Written by Andrew Walker
Fresh on the heels of Iowa and Montana passing bills, the Hoosier state is one gubernatorial signature away from entering the world of sports wagering. Indiana, including the aforementioned states, will join Nevada, Delaware, New Jersey, Mississippi, West Virginia, Pennsylvania and Rhode Island as states where sports wagering is legal.
One of the biggest conversation points among state representatives is how much taxed revenue any given state will see from legalizing sports wagering. Indiana Gov. Eric Holcomb is fully expected to sign this bill into law sometime next week. Unlike politicians in other states, Holcomb and other Hoosier leaders won’t be solely relying on sports wagering as a source of income for the state. An optimistic projection by the Legislative Services Agency (LSA) is about $20.3 million in annual revenue. Indiana has nearly $2 billion budget reserve already, rendering any revenue from sports wagering inconsequential. Where this benefits casinos, wagering apps and the casual gambler is the comparatively low taxable income percentage. Indiana will enact a 9.5% tax on sports wagering, which is a far cry from Illinois Gov. J.B. Pritzker and his proposed 20% sports wagering tax. In addition to wagering on sports at casinos, Indiana residents will be able to wager via mobile devices from the comfort of their own home or live at any sporting event.
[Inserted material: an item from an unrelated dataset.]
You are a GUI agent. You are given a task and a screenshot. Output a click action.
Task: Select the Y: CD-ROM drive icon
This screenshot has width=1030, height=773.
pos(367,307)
Football is estimated to make up 77 percent of US sports wagering. College football sports wagering has long been a contested front, mostly because of the controversy around player compensation. The bill makes no reference allowing or restricting collegiate sports wagering, although there is a clause that reads, “No betting on e-sports or amateur athletes under the age of 18.” For such a landmark change in policy, it leaves a lot of discretion up to the Indiana Gaming Commission (IGC). After Gov. Holcomb is expected to sign the bill, I wouldn’t be surprised if the IGC puts some sort of sanction on legal betting for collegiate athletics. This wouldn’t come as a surprise given the NCAA headquarters is located in Indianapolis. The NCAA’s official statement on collegiate gambling is, “The NCAA opposes all forms of legal and illegal sports wagering, which has the potential to undermine the integrity of sports contest and jeopardizes the welfare of student-athletes and the intercollegiate athletics community.”
Given the NCAA’s hard stance against sports wagering and the relative non-specific nature of the bill, I’d say the average college football fan might be able to legally participate in sports wagering for the 2019-20 season, but expect there to be serious overhauls in the law in the coming years. With state tax revenue from sports wagering basically inconsequential, the IGC and NCAA will most likely be given freedom to make any changes they want to the terms of collegiate sports wagering. But for now, sports wagering for professional and collegiate athletics has arrived in Indiana.